1.3 Bioreactor Engineering Issues
It is necessary to monitor and control culture parameters such as dissolved oxygen concentration, pH, temperature, and mixing regardless of the process that is used to grow cells. Changes in these parameters can significantly affect the process yield and the stability of product protein.
Optimal growth of E. coli cells and many other microorganisms that are used as hosts (see section on Molecular Biology) for recombinant genes usually require large amounts of dissolved oxygen. Because oxygen is sparingly soluble in water (8.4 mg/L at 25°C), it must be supplied continuously -- generally in the form of sterilized air -- to a growing culture. The air produces bubbles and the stirrer is used to break up the bubbles and mix the content of the reactor. If air flow is inadequate or the air bubbles are too large, the rate of transfer of oxygen to the cells is low and is not sufficient to meet cellular oxygen demand. Thus the fermentors are equipped to monitor dissolved oxygen level of the medium, to transfer oxygen efficiently to the culture medium, and to mix the broth to provide a uniform culture environment.
Temperature is another physiological parameter that is be monitored and controlled. Microorganisms have optimal temperature for growth. If grown at a temperature below the optimum, growth occurs slowly resulting in a reduced rate of cellular production. On the other hand, if the growth temperature is too high, not only will death occur, but in situations where the target protein may be under the control of temperature sensitive promoter, it may be expressed prematurely, lowering product yield.
Most microorganisms grow optimally between pH 5 and 7. As the cells grow, metabolites are released into the medium, a process that can change medium pH. Therefore, the pH of the medium must be monitored and be adjusted by base or acid addition to maintain a constant pH.
Adequate mixing of a microbial culture is essential for ensuring adequate supply of nutrients and prevention of the accumulation of any toxic metabolites within the bioreactor. Although good mixing is easy to achieve at small scales, it is one of the major problems in increasing the scale of bioreactors. Agitation of the broth also affects the rate of transfer of oxygen and heat transfer removal via cooling coils. Excessive agitation can cause mechanical damage to microbial or mammalian cells. Hence a balance must be reached between the need to provide good mixing and the need to avoid cell damage..

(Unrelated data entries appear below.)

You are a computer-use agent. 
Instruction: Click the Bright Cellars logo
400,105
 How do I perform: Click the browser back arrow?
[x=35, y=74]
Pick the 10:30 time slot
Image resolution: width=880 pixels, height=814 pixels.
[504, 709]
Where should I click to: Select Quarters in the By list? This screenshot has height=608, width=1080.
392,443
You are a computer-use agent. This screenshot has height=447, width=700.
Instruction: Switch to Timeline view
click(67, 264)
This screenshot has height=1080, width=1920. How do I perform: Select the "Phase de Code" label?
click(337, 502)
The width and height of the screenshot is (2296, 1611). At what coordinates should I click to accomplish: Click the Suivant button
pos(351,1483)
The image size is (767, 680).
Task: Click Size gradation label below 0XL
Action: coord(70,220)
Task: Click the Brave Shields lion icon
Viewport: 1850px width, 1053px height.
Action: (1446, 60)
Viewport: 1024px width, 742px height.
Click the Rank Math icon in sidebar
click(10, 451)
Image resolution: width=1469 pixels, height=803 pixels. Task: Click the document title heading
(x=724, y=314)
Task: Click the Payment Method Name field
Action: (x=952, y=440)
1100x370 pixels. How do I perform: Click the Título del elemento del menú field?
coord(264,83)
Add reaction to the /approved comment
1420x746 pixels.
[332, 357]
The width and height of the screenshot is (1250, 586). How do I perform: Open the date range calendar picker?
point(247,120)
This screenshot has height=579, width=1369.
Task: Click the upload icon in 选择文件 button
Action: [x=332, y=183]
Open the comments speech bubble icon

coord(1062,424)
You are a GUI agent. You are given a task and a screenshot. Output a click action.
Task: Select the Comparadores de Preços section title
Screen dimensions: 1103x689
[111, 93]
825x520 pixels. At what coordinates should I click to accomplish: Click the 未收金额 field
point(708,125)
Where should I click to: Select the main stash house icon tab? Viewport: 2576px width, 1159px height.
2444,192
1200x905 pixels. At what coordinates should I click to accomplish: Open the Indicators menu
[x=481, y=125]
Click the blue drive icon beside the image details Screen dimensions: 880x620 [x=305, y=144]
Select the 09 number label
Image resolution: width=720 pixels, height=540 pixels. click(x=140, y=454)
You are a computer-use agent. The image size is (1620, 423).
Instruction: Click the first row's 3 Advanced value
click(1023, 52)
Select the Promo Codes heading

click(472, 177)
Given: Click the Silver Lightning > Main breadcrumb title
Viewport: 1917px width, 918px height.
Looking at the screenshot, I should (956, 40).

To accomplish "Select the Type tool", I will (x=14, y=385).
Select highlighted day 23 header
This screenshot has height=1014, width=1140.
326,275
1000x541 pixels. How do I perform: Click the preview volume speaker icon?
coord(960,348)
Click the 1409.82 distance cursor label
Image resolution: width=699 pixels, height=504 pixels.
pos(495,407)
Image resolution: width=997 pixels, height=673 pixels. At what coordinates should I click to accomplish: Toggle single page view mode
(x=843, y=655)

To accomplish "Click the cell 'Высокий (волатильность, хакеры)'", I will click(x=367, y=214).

The process design should also include factors that make it easy to implement Good Manufacturing Practices. Although most recombinant microorganisms are not hazardous, it is important to design processes that ensure that they are not inadvertently released into the environment. Hence, fail-safe systems should be considered in equipment design and operation to prevent accidental spills of live recombinant organisms and to contain them if a spill does occur. Furthermore, all recombinant microorganisms must be treated by a verified procedure to render them nonviable before they are discharged from the production facility, and the spent culture medium must also be treated to ensure that it does not contain viable organisms and that its disposal does not create an environmental hazard.